+++ INPUT DATA +++

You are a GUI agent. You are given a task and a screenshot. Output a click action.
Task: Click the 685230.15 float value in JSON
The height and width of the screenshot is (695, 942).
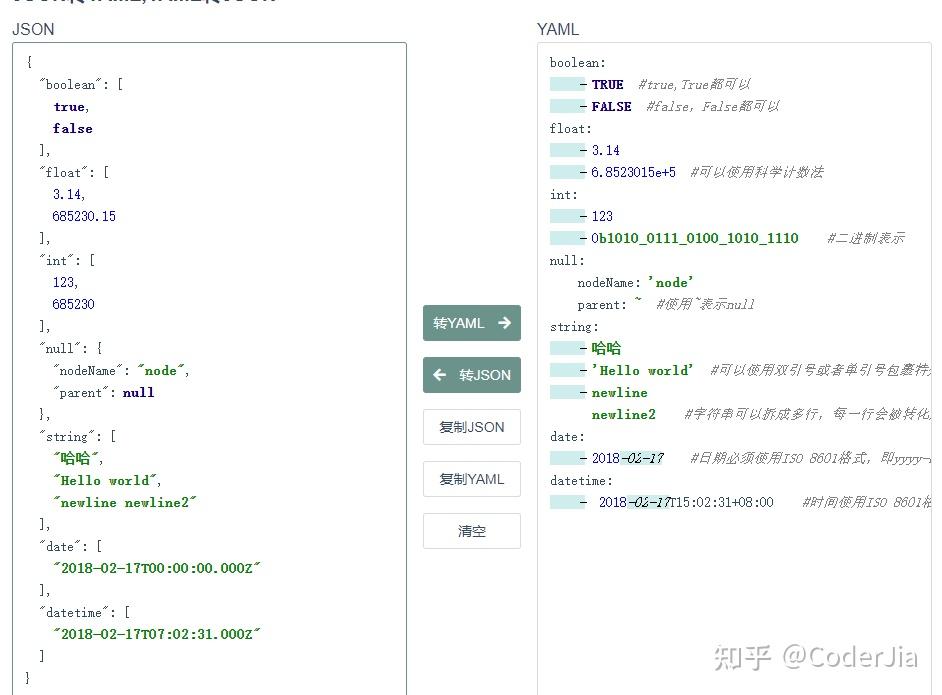pos(84,216)
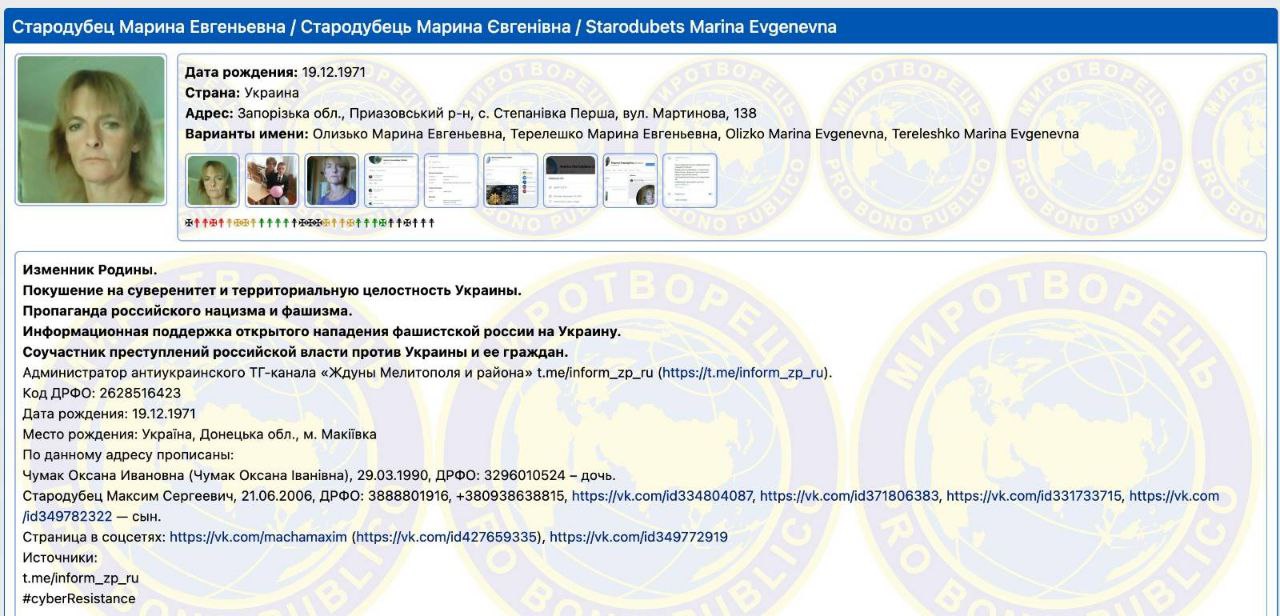Open the fifth gallery thumbnail screenshot
The height and width of the screenshot is (616, 1280).
pos(451,181)
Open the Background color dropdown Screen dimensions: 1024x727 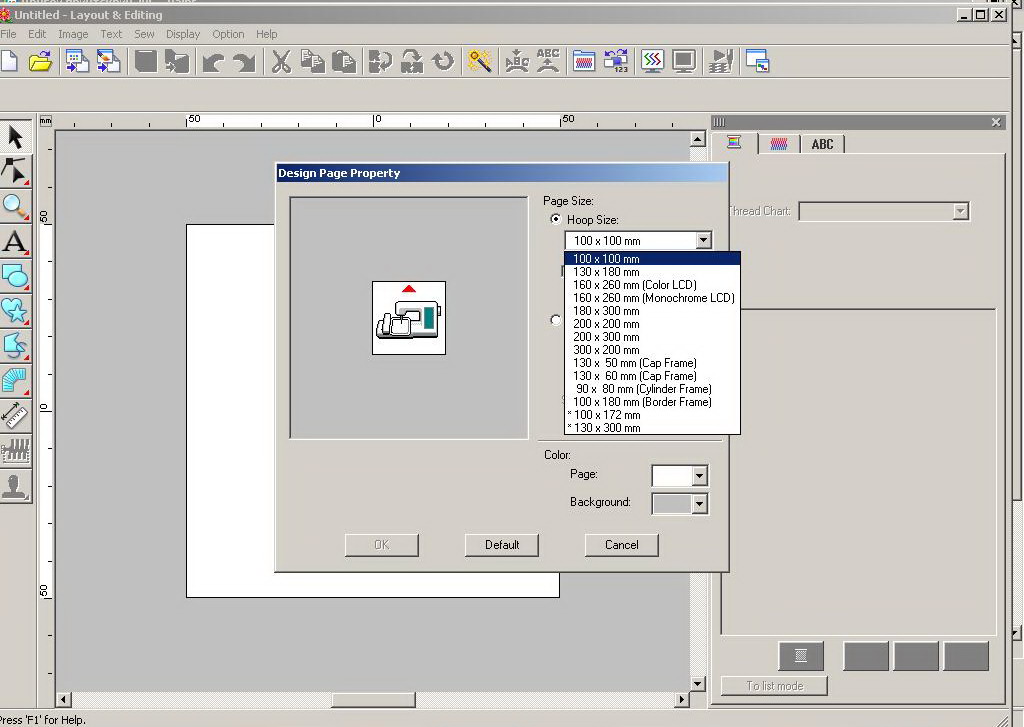click(x=699, y=504)
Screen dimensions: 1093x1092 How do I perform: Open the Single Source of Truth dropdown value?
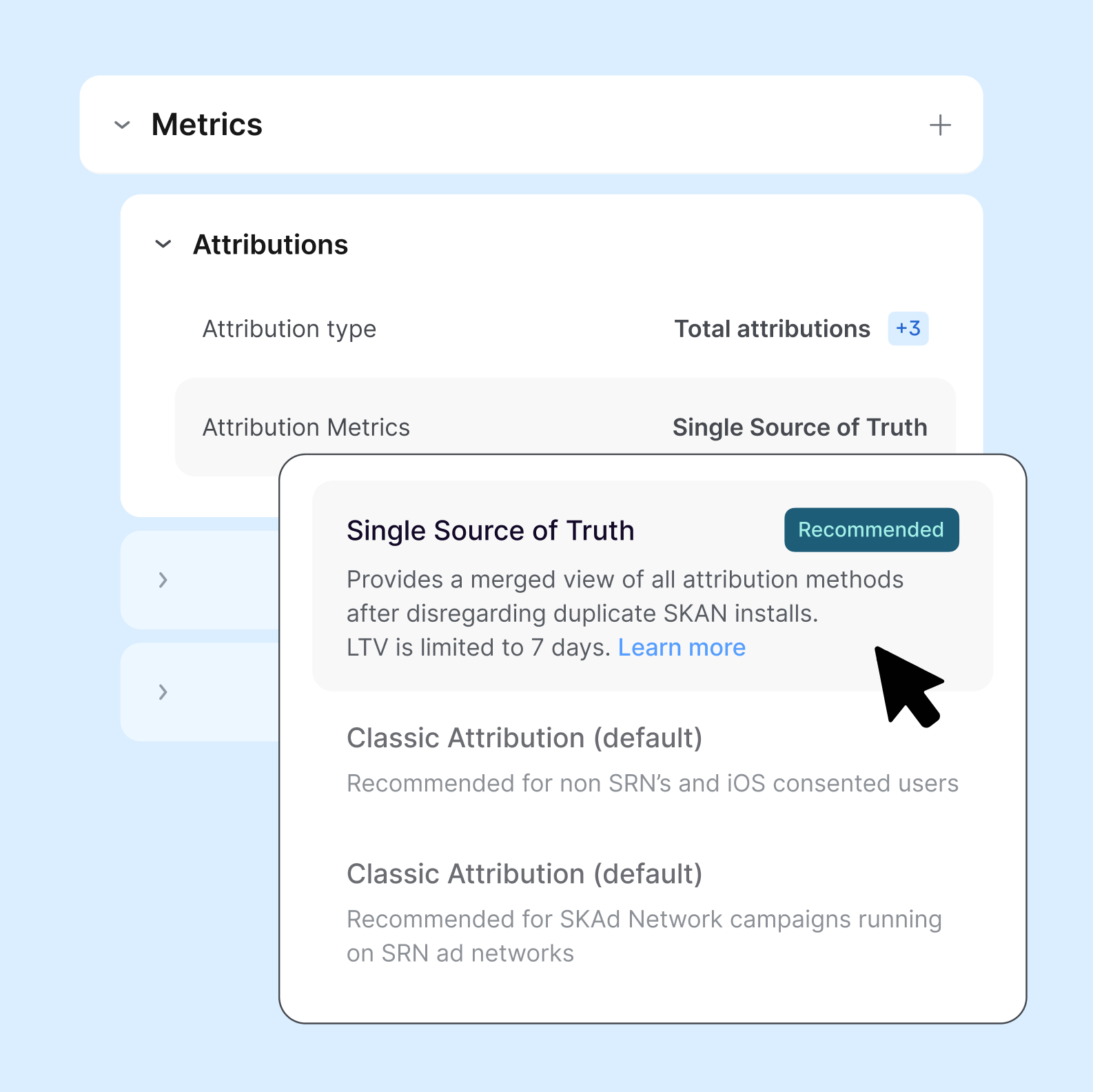pyautogui.click(x=799, y=427)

+++

With the pictures left out, transcribe exactly the lines from the line holding "Screen dimensions: 1093x1092" through the closing line of the entries.

Screen dimensions: 1093x1092 How do I perform: Open the Single Source of Truth dropdown value?
pyautogui.click(x=799, y=427)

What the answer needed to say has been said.